In other words, the GAC said, “yeah, we should offer advice only when it is based on consensus….but we can define consensus any way we like, and our advice should have the same status as when it is supported by every government in the room.”
Obviously, this diplomatic sleight of hand merely wraps the underlying conflict up in prettier paper. No one who is worried about turning the GAC into the UN General Assembly is going to accept the idea that GAC can unilaterally redefine what it means by consensus and retain the same status for its advice. As Heritage Foundation’s Paul Rosenszwieg noted:
“This is not “accepting” Stress Test 18 it is deliberately avoiding the hard choice.”
The Root Zone Maintainer (RZM) contract
A major failing in the work of the CWG developing the proposal for names was its refusal to address the long-term relationship between the IANA Functions Operator, ICANN and the RZM. The proposal left a vacuum that will be filled in the near term by private negotiations between ICANN and Verisign. The CWG gave ICANN no constraints or requirements for this relationship. Which is odd because it treated the relationship between PTI and ICANN in great detail. The CWG justified this oversight by pretending that anything related to RZM was under the control of the NTIA as part of its separation and parallel process. But this was plainly false. The NTIA process simply modifies the cooperative agreement between Verisign and NTIA, it does not cover everything related to the RZM. Indeed, the CWG proposal already calls for the end of any authorization role and other measures affecting the way RZM gets done. The CWG simply refused to address other critical parts of this relationship. We are now relying almost entirely on ICANN’s discretion as to what these arrangements are, when these arrangements are changed, what requirements they must meet. Pressed in the public forum, ICANN’s chair said that ICANN would not try to take over the RZM role, and the ICG proposal demanded that the contract now being negotiated between ICANN and Verisign be open to public scrutiny. But in the short term, ICANN is in a very strong position to create “facts on the ground” that may be very difficult to change later.
Separability of IANA
Another flaw in the CWG plan emerged during the discussions in Dublin. Separability of the IANA Functions Operator (IFO) from ICANN was a major principle and requirement of all three operational communities (names, numbers, protocols). But in the names community, the subgroup that went off to define the details of the separation process seems to have fallen into a tangled briar patch of committees and reviews. Avri Doria’s attempt to diagram the separation process should make it clear, if it was not before, how virtually impossible it will be for the names IANA to be separated from ICANN.

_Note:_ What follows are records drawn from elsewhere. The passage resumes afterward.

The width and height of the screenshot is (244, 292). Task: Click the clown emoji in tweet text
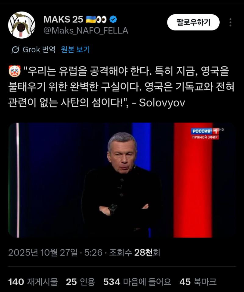click(15, 71)
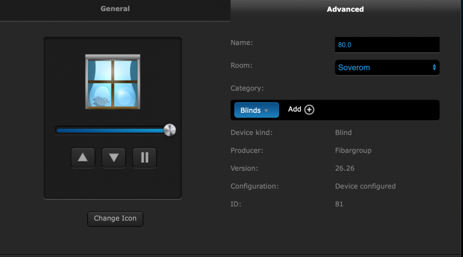
Task: Click the round silver slider knob
Action: pyautogui.click(x=170, y=130)
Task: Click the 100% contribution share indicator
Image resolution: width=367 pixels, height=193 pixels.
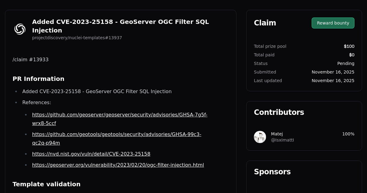Action: (348, 134)
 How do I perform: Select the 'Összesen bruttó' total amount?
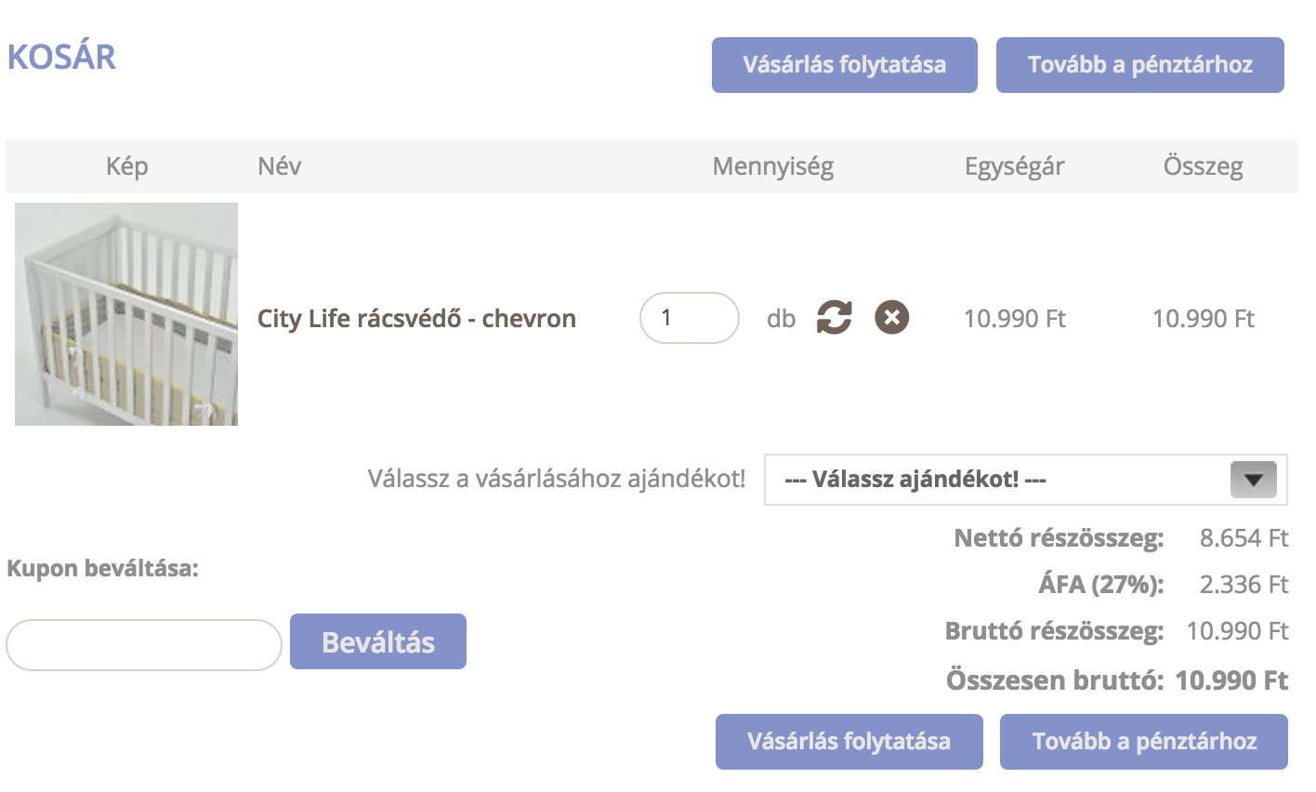point(1230,680)
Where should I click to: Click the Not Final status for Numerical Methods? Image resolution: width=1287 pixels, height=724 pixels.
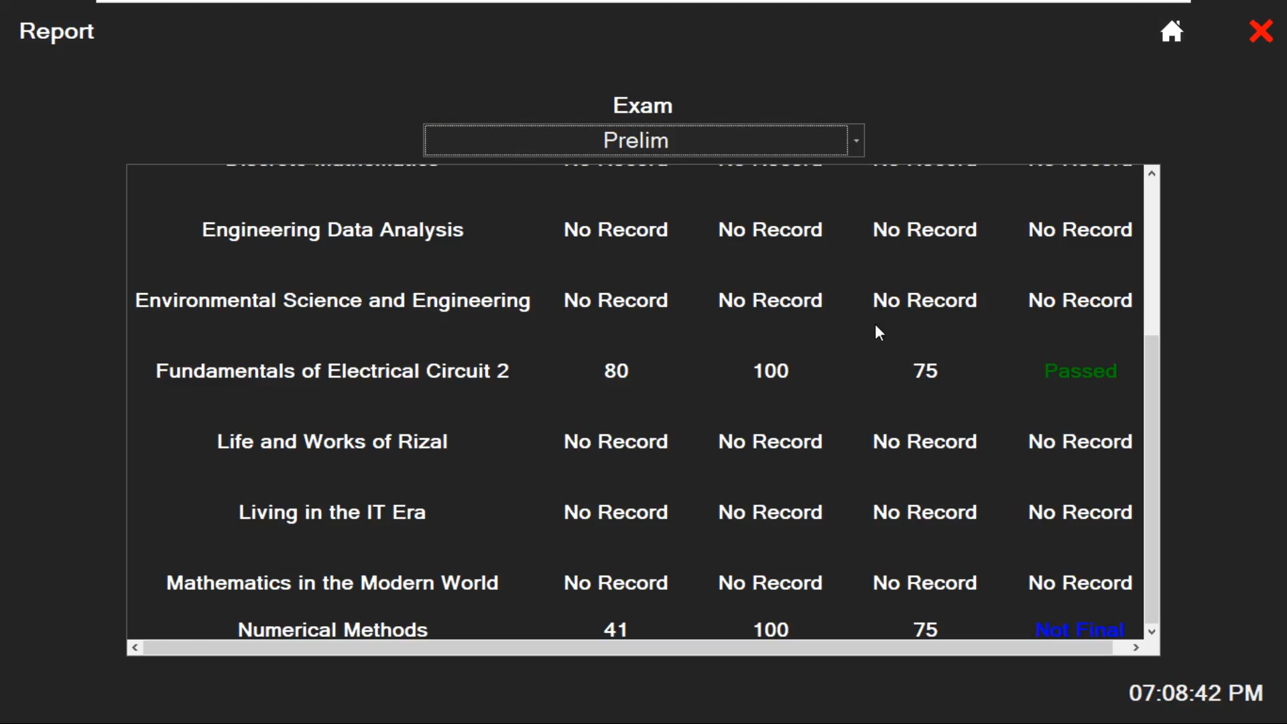pos(1080,629)
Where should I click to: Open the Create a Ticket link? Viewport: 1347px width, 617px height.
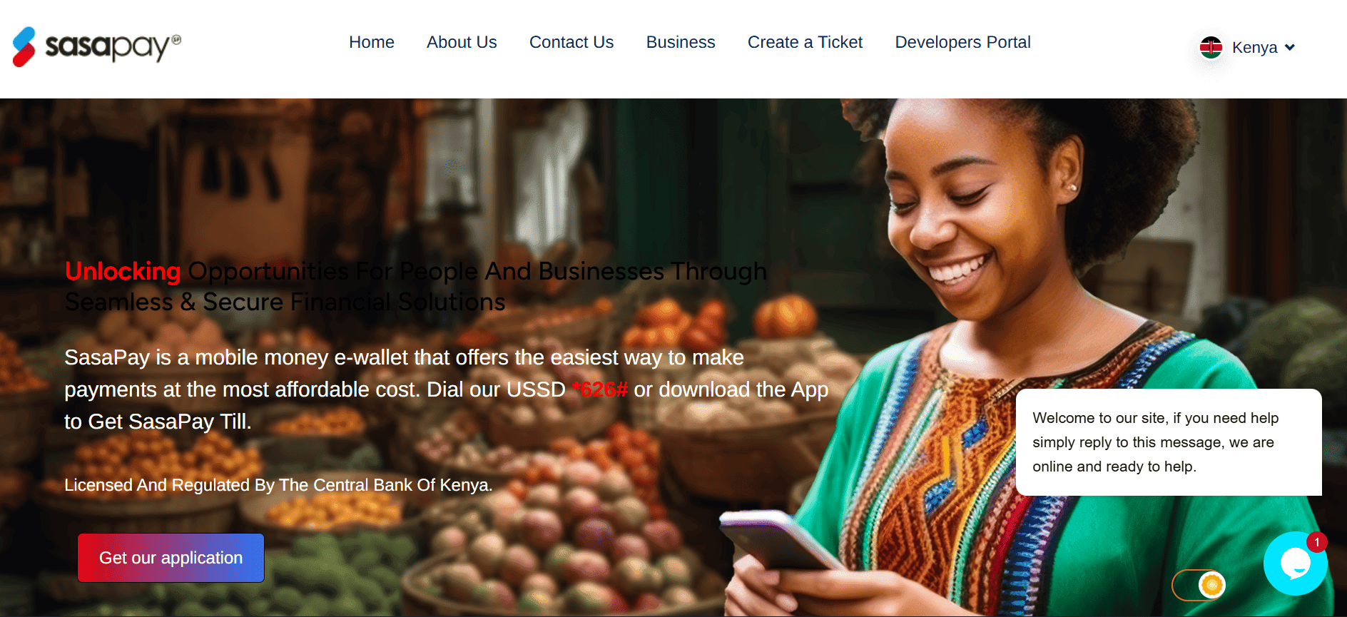click(x=805, y=42)
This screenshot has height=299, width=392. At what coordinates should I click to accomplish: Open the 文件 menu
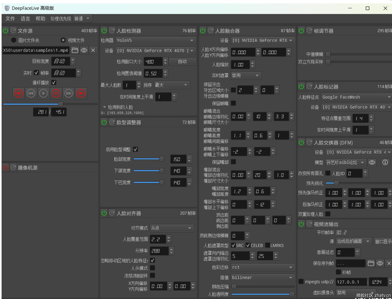coord(10,19)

One obscure detail that no one really noticed during the CWG process is that the creation of an IFO review and separation process requires the approval of the board before it can even get started. In other words, the board has to agree before the community can even create a committee to consider separation. This is stupid. IANA separation is one of the most significant forms of accountability over the board, and we are allowing the board to veto efforts to even consider it. Things related to IANA will have to be pretty bad to even get to the point of tying to create a separation committee. The idea that the board can block the effort getting started is just bad design.
We have already seen how ICANN can manipulate a process (CCWG) that is relatively independent, even with the prospect of an NTIA-supervised transition hanging over its head. What lengths will it go to, what levers will it pull, when a separation process is initiated and it doesn’t want it to happen, and it can kill it simply by refusing to go along with the creation of a committee? What was the CWG thinking when it put this kind of a mechanism into its proposal?
In sum, there are a lot of things to be worked out yet. And the clock is ticking. September 30, 2016 is now starting to look like a constraining deadline, not just a goal.